Creating A "Chatable" Study Database 💬

Data science in practice, I created this manually collected study data for modeling my study time in UCSD since 2022 as a Freshman. I conducted numerous numerical analysis to discover some study habit that I have and analyze when I would be busiest for later quarter's understanding. In addition, I also created chat functions with a language model for a personalized search engine.

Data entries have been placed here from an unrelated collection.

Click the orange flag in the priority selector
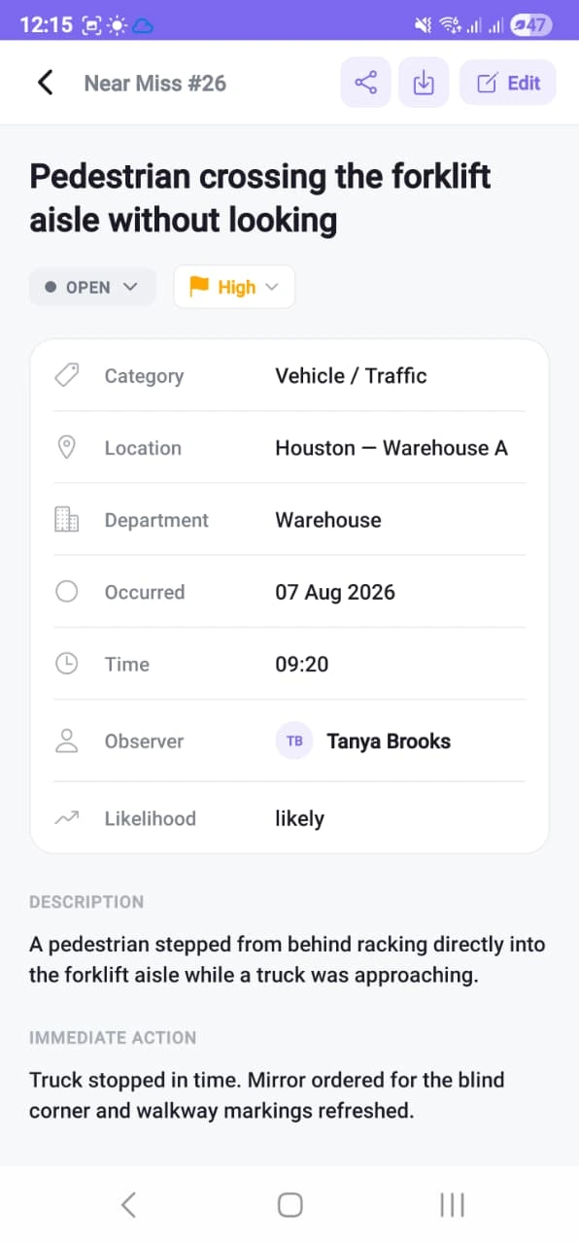579x1244 pixels. pyautogui.click(x=199, y=287)
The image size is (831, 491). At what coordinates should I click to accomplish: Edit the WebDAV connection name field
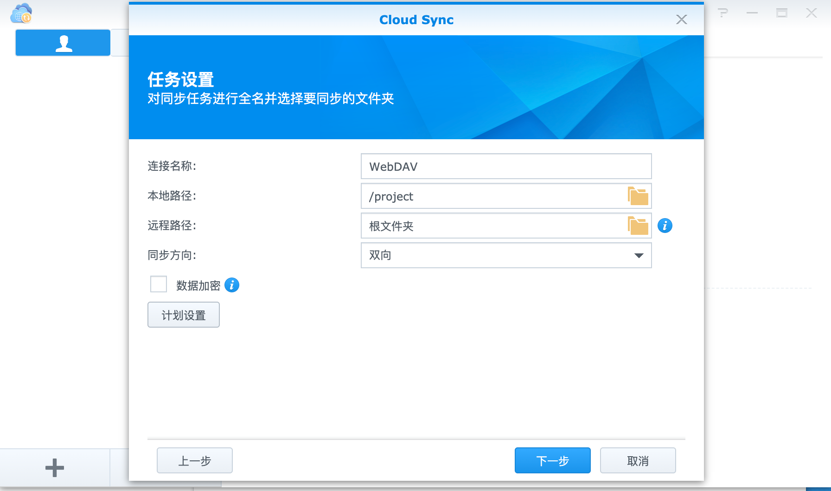click(x=506, y=166)
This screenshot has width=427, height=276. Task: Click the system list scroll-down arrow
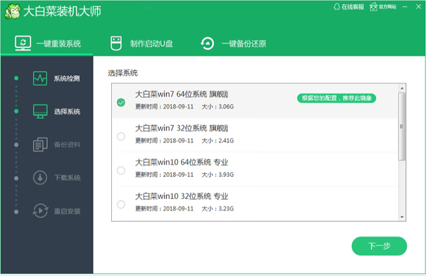pyautogui.click(x=402, y=217)
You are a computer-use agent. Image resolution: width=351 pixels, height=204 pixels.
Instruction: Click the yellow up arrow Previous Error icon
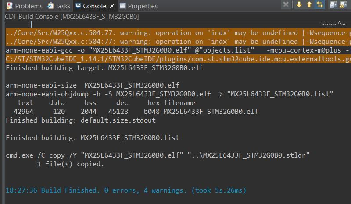click(309, 5)
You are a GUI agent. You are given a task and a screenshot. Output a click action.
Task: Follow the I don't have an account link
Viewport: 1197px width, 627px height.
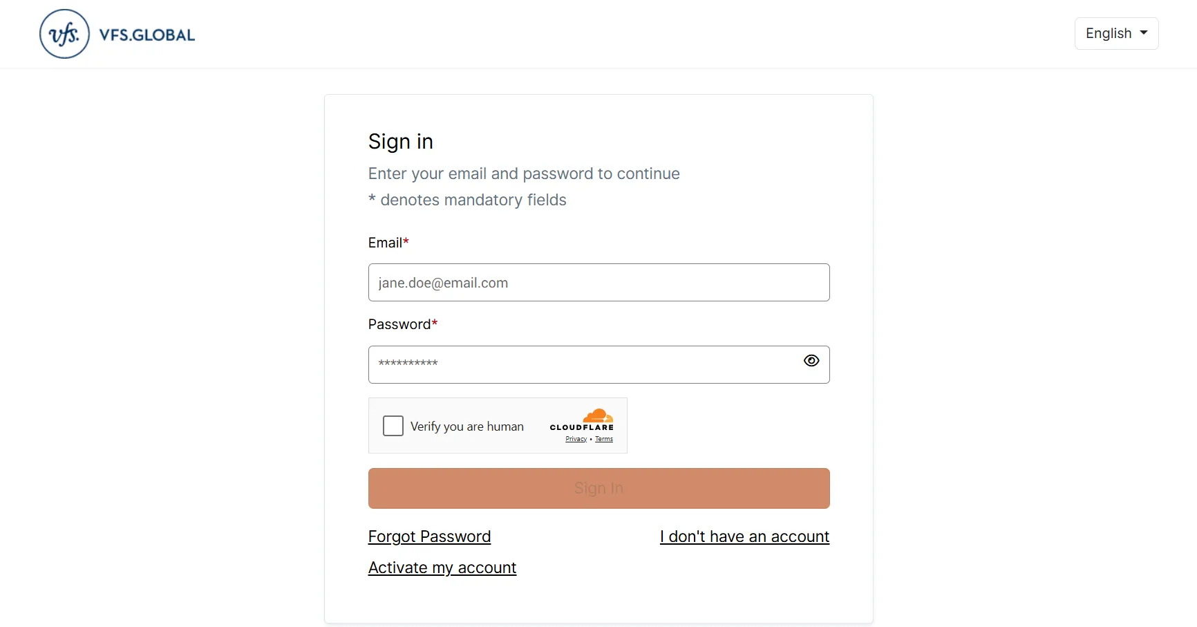(x=744, y=536)
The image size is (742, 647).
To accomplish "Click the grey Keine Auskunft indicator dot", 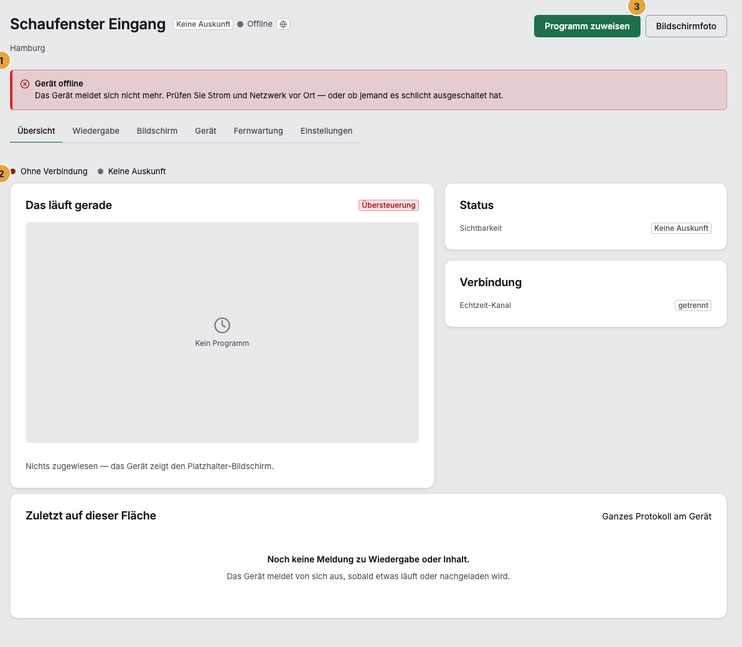I will (x=100, y=171).
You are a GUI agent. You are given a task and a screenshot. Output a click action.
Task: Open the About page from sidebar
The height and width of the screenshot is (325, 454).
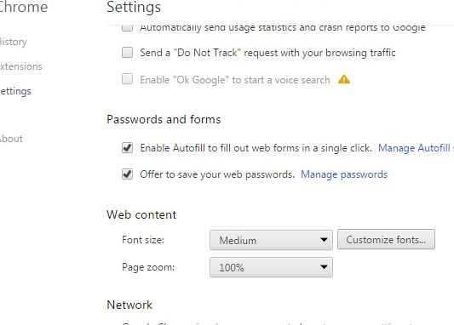[11, 139]
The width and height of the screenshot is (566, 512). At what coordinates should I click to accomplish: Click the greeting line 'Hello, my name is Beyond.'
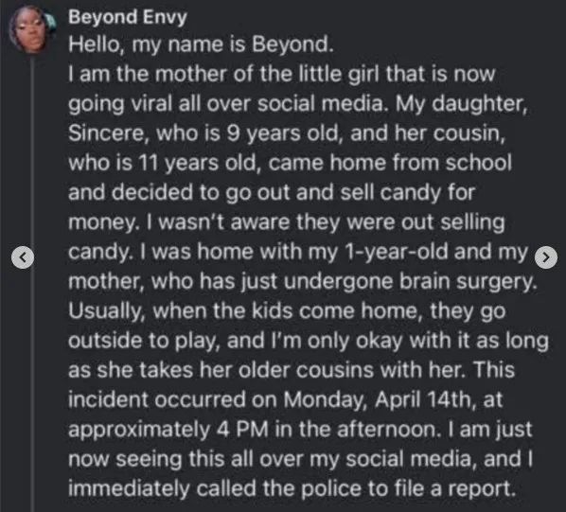pos(201,44)
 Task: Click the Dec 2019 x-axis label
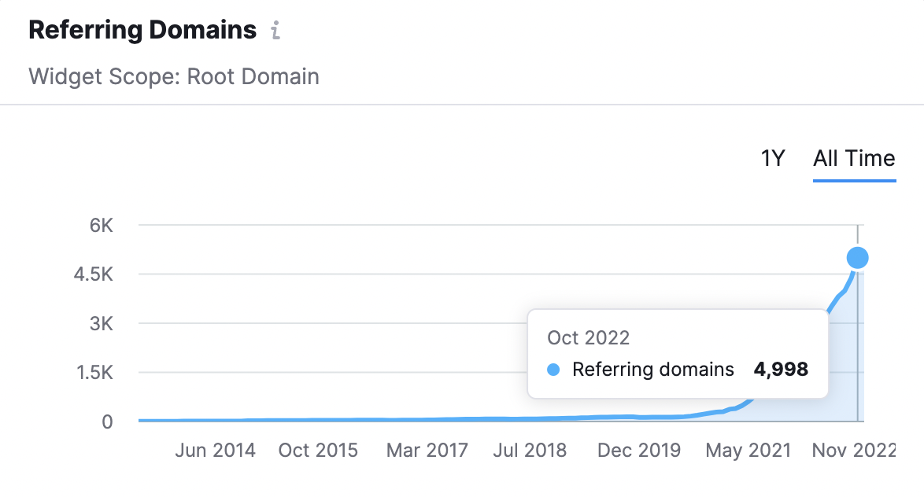(x=638, y=451)
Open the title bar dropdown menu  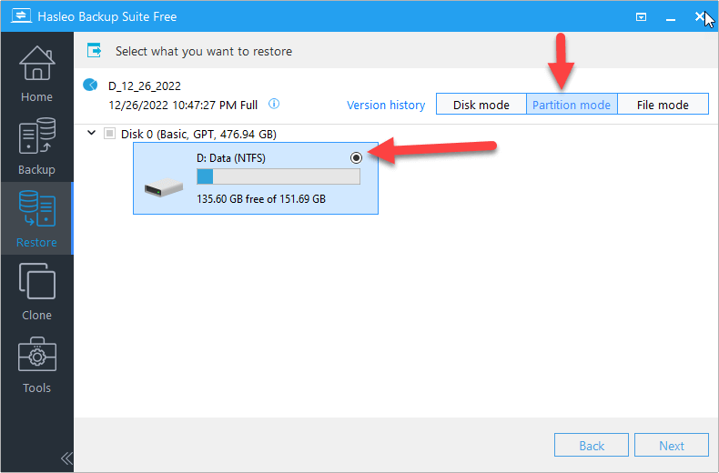pos(642,16)
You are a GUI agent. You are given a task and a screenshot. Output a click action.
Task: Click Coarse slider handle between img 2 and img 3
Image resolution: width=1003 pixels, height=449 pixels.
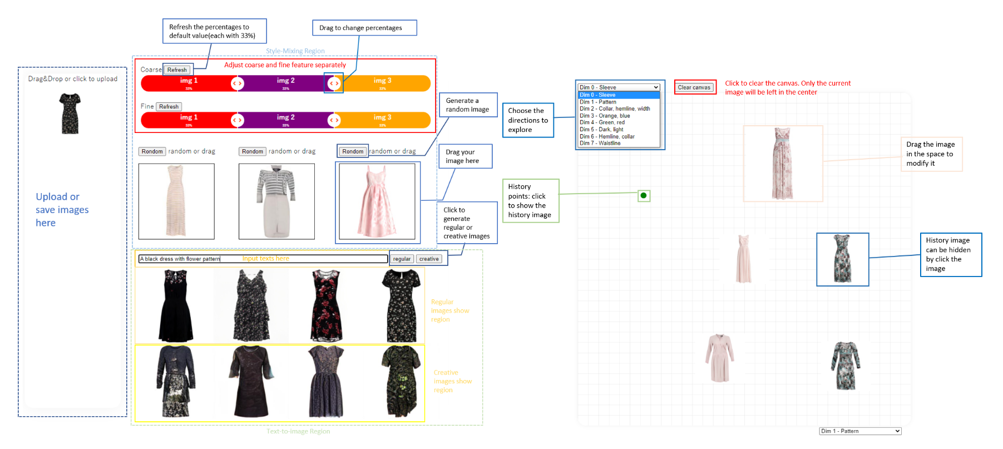334,83

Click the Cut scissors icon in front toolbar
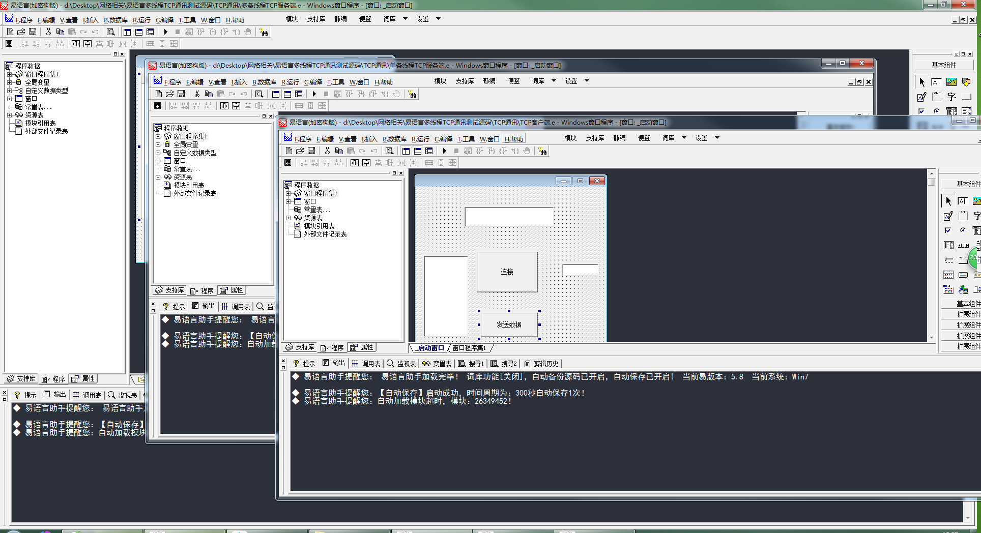(x=327, y=151)
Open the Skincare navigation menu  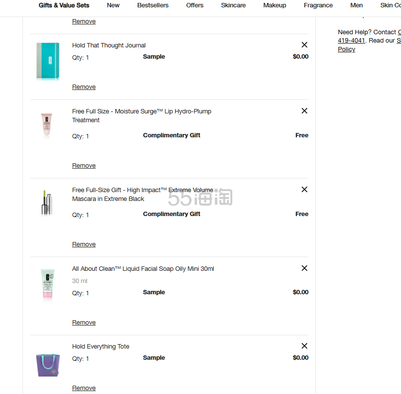pos(233,5)
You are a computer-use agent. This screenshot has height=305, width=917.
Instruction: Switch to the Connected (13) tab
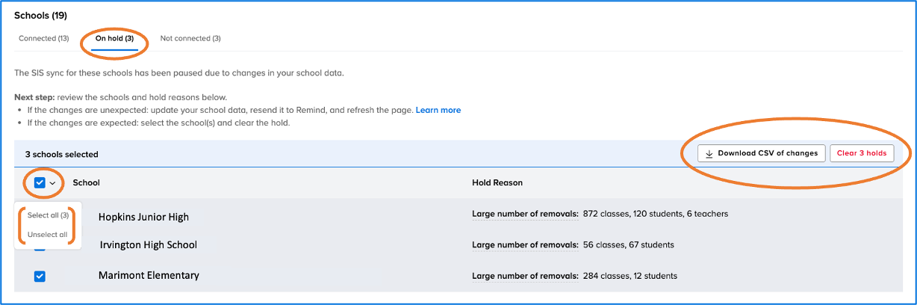pos(43,38)
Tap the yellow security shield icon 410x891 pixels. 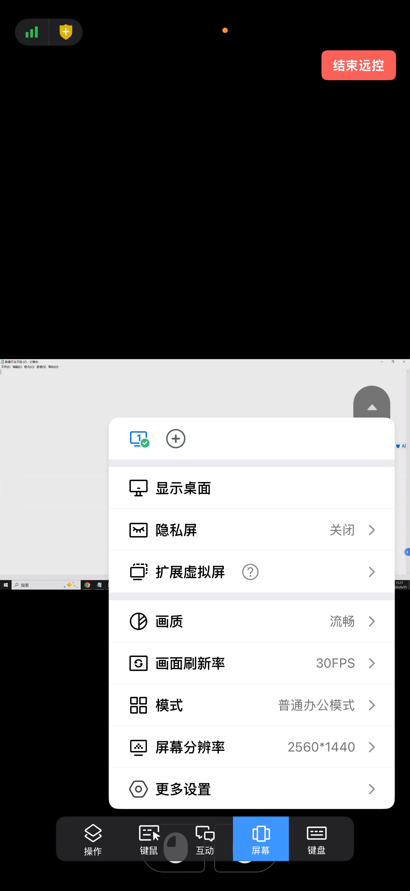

Data changes format through out different quarters, becoming more developed and suitable, so merging and some cleaning is needed at first. Each quarter's data includes one data frame of all the study/work time data and an text feature data frame for the work conducted:

  • One almost fully Timestamp + Numerical data frame (year_quarter_study) that records all the study_time
  • One almost fully Timestamp + Text data frame (year_quarter_text) that records the precise study_subject

Data currently include:

  • 2022_fall_study.csv + 2022_fall_text.csv
  • 2022_winter_study.csv + 2022_winter_text.csv
  • 2022_spring_study.csv + 2022_spring_text.csv
  • 2022_summer_study.csv + 2022_summer_text.csv
  • 2023_fall_study.csv + 2023_fall_text.csv
  • 2024_winter_study.csv + 2024_winter_text.csv
  • 2024_spring_study.csv + 2024_spring_text.csv
  • 2024_summer_study.csv + 2024_summer_text.csv
  • 2024_fall_study.csv + 2024_fall_text.csv